La découverte de la culture vietnamienne et d'un nouveau continent a libéré son âme d'aventurier. "J’ai laissé à la maison mes préjugés, bousculer mes certitudes, me suis laissé imprégner des bénéfices d’un voyage, forcé le destin. En un mot OSER" témoigne le Franc-Comtois qui a pris conscience grâce à ce choix que "tout est possible". César a voulu réveiller ses sens, fuir l'uniformisation de la société et repartir à zéro après des problèmes familiaux. Cette volonté sans faille et l'aboutissement de ses rêves lui ont permis de reprendre confiance en lui. 

César, entouré d'enfants vietnamiens. / © gomekongevasion.com
César, entouré d'enfants vietnamiens. / © gomekongevasion.com

 

Vivre avec 180 euros par mois


Après "avoir tout perdu" en France, il recommence sa vie au Vietnam avec 180 euros par mois. "La vie étant moins cher au Vietnam, c'était jouable. Je logeais dans une chambre de 20 m², dormais sur une natte en bois et mangeait du riz tous les jours, aucun superflu" détaille-t-il. Loin de sa zone de confort, il réussit à faire naître l'agence de voyage Go-Mékong-Evasion, pour partager sa passion et faire découvrir l'endroit dont il est tombé amoureux. Désormais, son activité professionnelle lui permet de vivre confortablement, dans un pays où le coût de la vie est faible. Il a même l'intention d'ouvrir des chambres d'hôtes "avec en fond un projet de coopération afin d’éveiller la population du delta à un comportement responsable écologique."

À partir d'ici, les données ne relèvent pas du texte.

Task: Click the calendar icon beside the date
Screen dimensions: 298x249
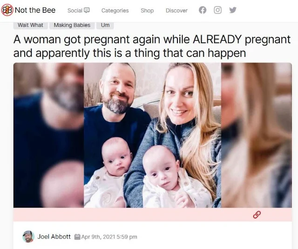Action: (x=77, y=237)
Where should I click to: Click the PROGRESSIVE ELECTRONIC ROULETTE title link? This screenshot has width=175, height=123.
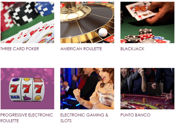pyautogui.click(x=27, y=118)
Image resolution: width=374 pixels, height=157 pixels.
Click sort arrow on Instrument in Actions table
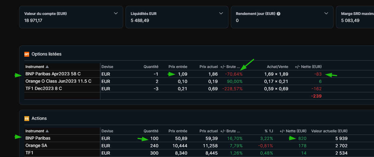(x=47, y=131)
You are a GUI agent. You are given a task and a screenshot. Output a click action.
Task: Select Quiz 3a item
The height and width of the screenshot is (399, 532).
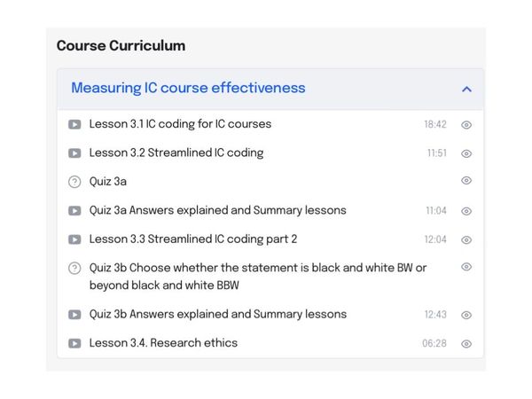tap(107, 182)
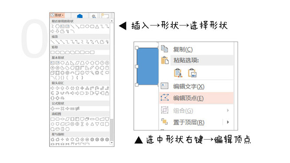
Task: Select the heart shape in 基本形状
Action: pos(87,73)
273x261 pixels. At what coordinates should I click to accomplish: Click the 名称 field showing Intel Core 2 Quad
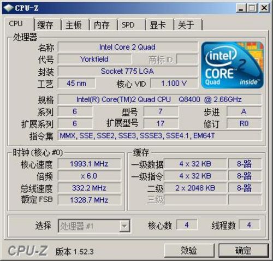(128, 47)
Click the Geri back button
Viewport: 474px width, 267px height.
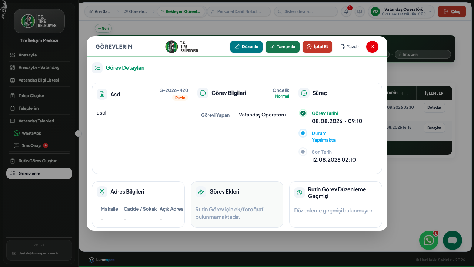tap(103, 28)
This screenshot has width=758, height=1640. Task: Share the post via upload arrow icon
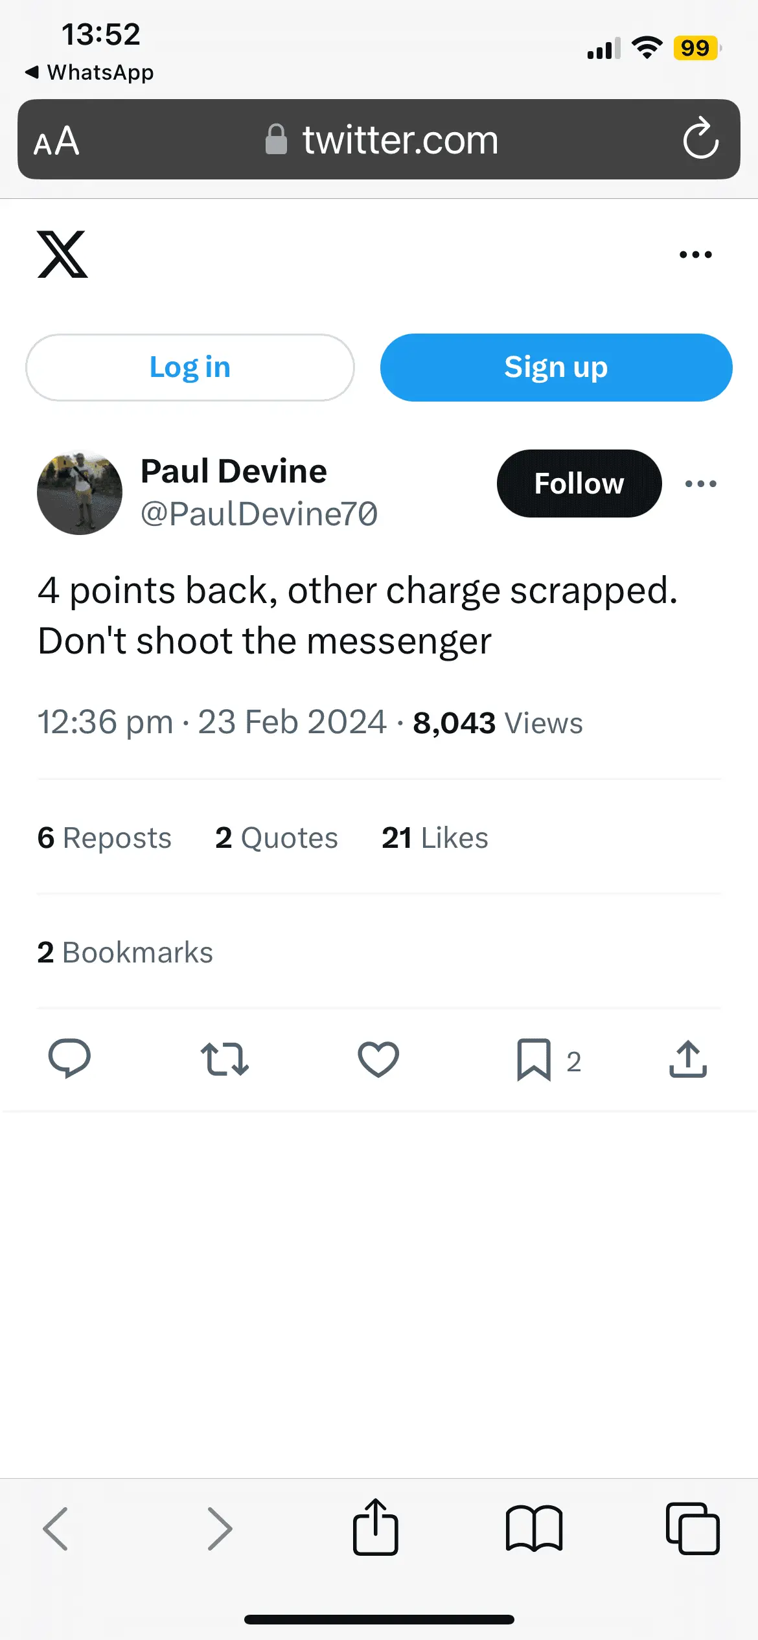pyautogui.click(x=688, y=1059)
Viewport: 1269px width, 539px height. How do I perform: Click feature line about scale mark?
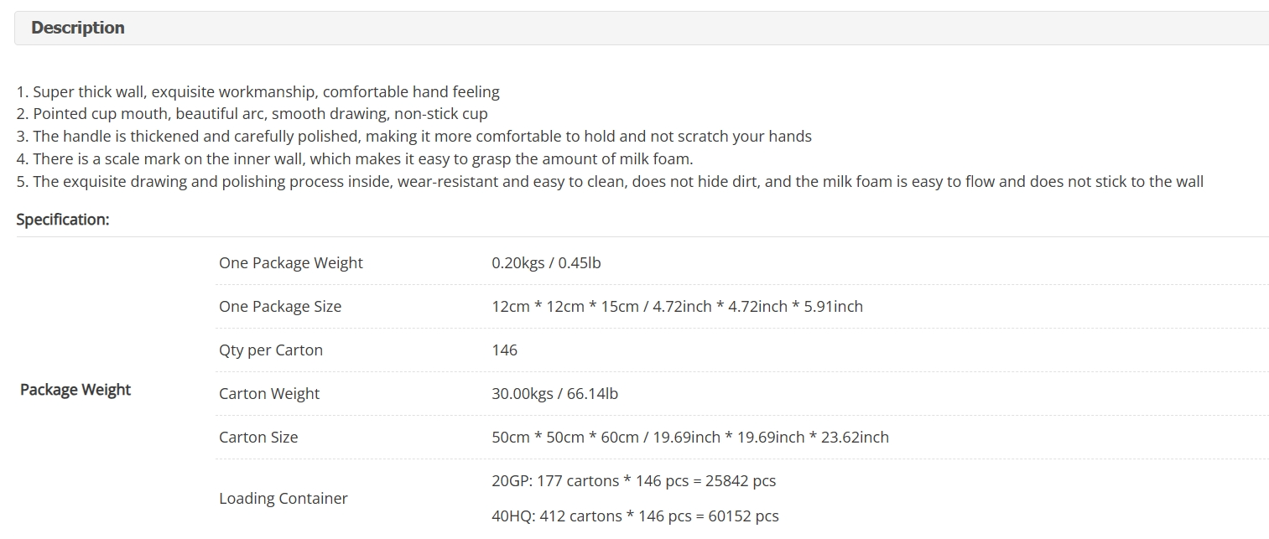click(355, 159)
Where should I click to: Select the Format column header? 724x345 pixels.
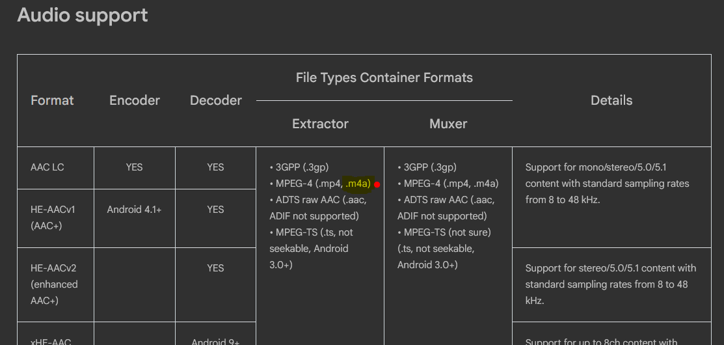[52, 100]
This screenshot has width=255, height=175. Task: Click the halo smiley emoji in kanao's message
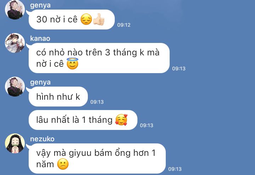[73, 64]
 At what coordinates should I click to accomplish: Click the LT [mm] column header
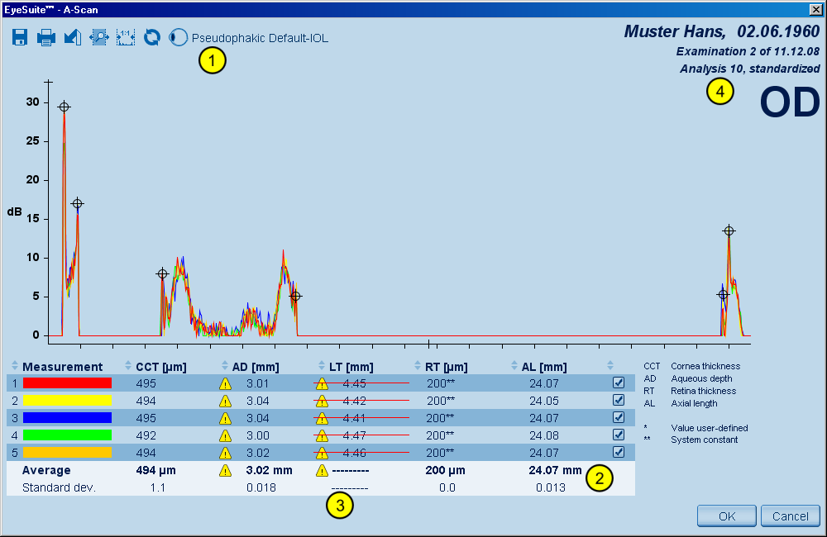(x=351, y=367)
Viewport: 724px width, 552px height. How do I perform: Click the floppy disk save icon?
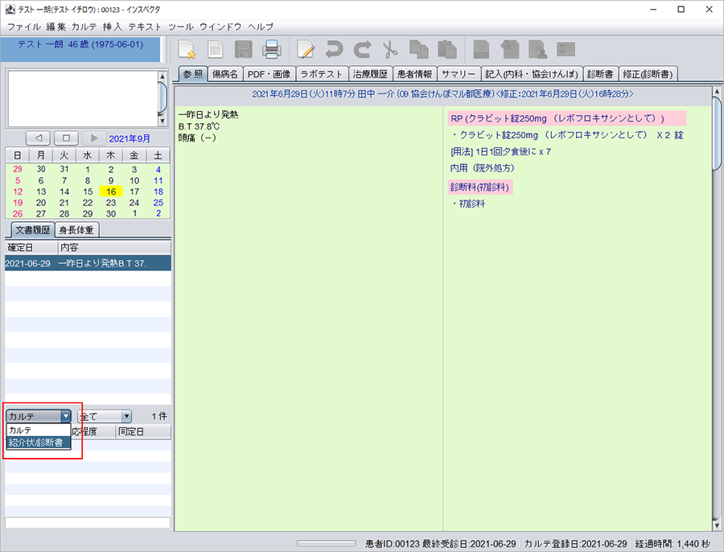pyautogui.click(x=243, y=49)
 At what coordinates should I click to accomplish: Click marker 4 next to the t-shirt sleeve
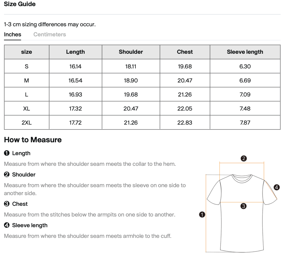click(277, 187)
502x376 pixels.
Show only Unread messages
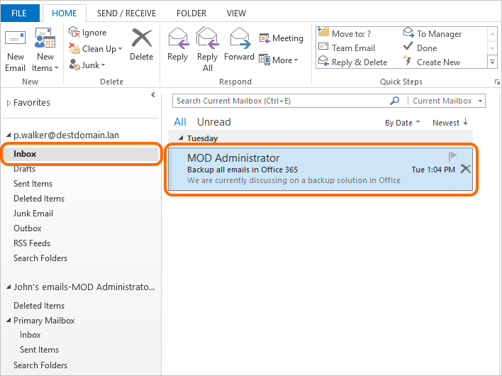tap(213, 122)
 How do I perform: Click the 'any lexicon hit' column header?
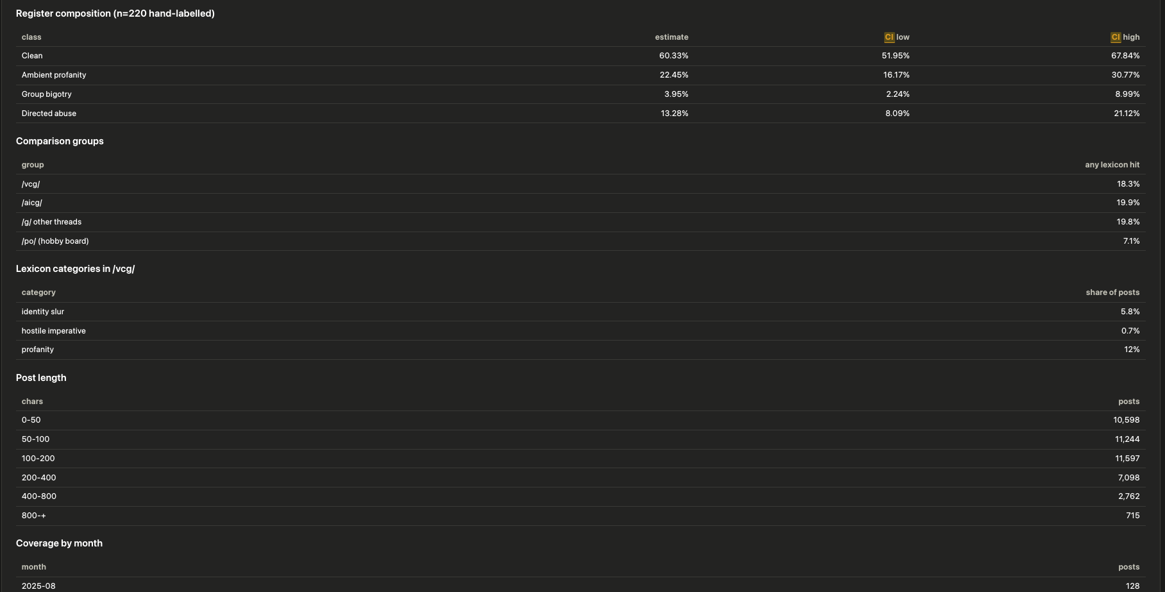pyautogui.click(x=1112, y=165)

Au Vietnam, il a découvert le peuple du Mékong et a même rencontré l'amour. Sa femme, Phuong, vient du Delta. "Ils m’ont enseigné leurs codes, leur culture, leur façon de vivre. Nous avons appris ensemble à ne pas avoir peur de nos différences et à les accepter" explique le professionnel du tourisme. 

César et sa femme Phuong. / © gomekongevasion.com
César et sa femme Phuong. / © gomekongevasion.com

 

Comté et Morteau


La Franche-Comté, César ne l'oublie pas pour autant. Il revient régulièrement en France pour voir son fils âgé de 9 ans et son père. "La rareté fait l’intensité. Chaque retrouvaille est exacerbée par le manque des mois passés loin les uns et des autres" confie le Franc-Comtois. Il continue à s'informer sur les actualités du Doubs et comme beaucoup d'expatriés, il n'hésite pas à citer le comté et la saucisse de Morteau parmi les choses qui lui manquent le plus. 

Les anecdotes vietnamiennes de César :

► "Un jour, je me fais arrêter par la police locale avec ma moto plus que mal en point. En prime je téléphonais en conduisant. Le policier me demande de payer 700 00 Dong (30 euros). Je fais mine de ne rien comprendre, je joue au touriste ébahi. Il insiste. Il tente l’intimidation en me disant clairement en vietnamien « je vais confisquer ta moto » : je fais une tête encore plus perdue. Il se passe 15 à 20 minutes de palabres et d’échanges de regards au bout desquels il perd patience et me dit de partir. A ce moment très précis, je comprends parfaitement et lui réponds en Vietnamien « merci pour votre gentillesse », en lui glissant 100 000 dong en guise de dédommagement pour le temps perdu."

► "J’étais en balade au milieu des plantations avec un groupe de Besançon. Nous rencontrons en pleine nature des ouvriers en pause. Ils nous invitent chaleureusement à boire le traditionnel alcool de riz local et partager leur repas. Mes voyageurs unanimement apprécient et savourent. Je m’écarte du cercle convivial pour approcher la cuisine improvisée, je regarde dans la casserole bouillonnant sur le feu et je découvre la tête d’un fidèle ami à quatre pattes (un chien) ainsi que des vers de bois et souris grillées. Je n’ai jamais dit à mes clients ce qu’ils avaient savouré et aimé."